Abstract

Complete control of emesis caused by cyclophosphamide (CPA) is of immense interest to both patients and physicians. Serotonin 5-HT3- and tachykinin NK1-receptor antagonists are widely used antiemetics in clinic, but they fail to completely control CPA-induced emesis. New antiemetic targets for the full control of CPA-induced vomiting are lacking. We therefore examined the effects of CPA on emetic targets downstream of 5-HT3- and NK1- receptors in an attempt to better understand the molecular bases of CPA-induced emesis. Acute CPA (200mg/kg, i.p.) administration in the least shrew caused a biphasic pattern of emesis over a 40h observation period, with maximal peak vomit frequency during the 1st hour of treatment (acute phase), followed by a delayed-phase which peaks at 27th hour. The NK1 receptor mRNA levels increased significantly at 8h post-CPA treatment in the brainstem, and at 28h in the whole intestine. Substance P mRNA levels tended to increase both in the brainstem and intestine at most time-points post-CPA injection, however due to large variability, they failed to attain significance. Likewise, protein expression profiles of both NK1- and 5-HT3 -receptors in the brainstem were unchanged at any time-point. However, phosphorylation levels of protein kinase A (PKA), but not of extracellular signal-regulated protein kinase 1/2 (ERK1/2), were increased at 2, 8, 22, 28, and 33h time-points after the treatment with CPA. Moreover, brainstem but not frontal cortex cAMP tissue levels tended to be elevated at most time-points, but significant increases occurred only at 1 and 2h post-CPA treatment.

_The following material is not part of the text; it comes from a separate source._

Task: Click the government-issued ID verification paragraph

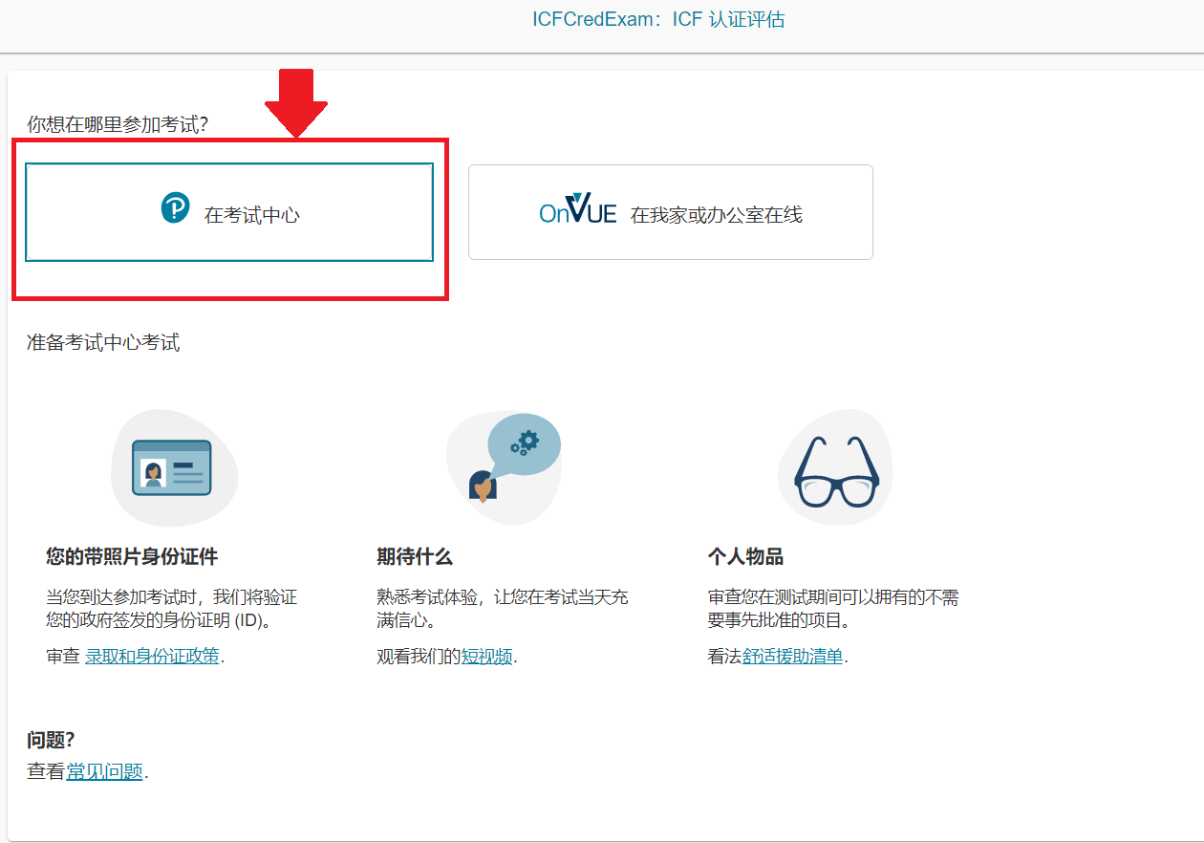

The phosphodiesterase inhibitor, rolipram, caused significant increases in shrew brainstem cAMP levels which were associated with its capacity to produce vomiting, while pretreatment with SQ22536, an inhibitor of adenylyl cyclase, prevented rolipram-induced emesis. The results demonstrate that accumulation of cAMP and subsequent activation of PKA in the brainstem may help to initiate and sustain emesis induced by CPA in the least shrew. Our findings suggest that suppression of the cAMP/PKA cascade may have antiemetic potential in the management of CPA-induced emesis.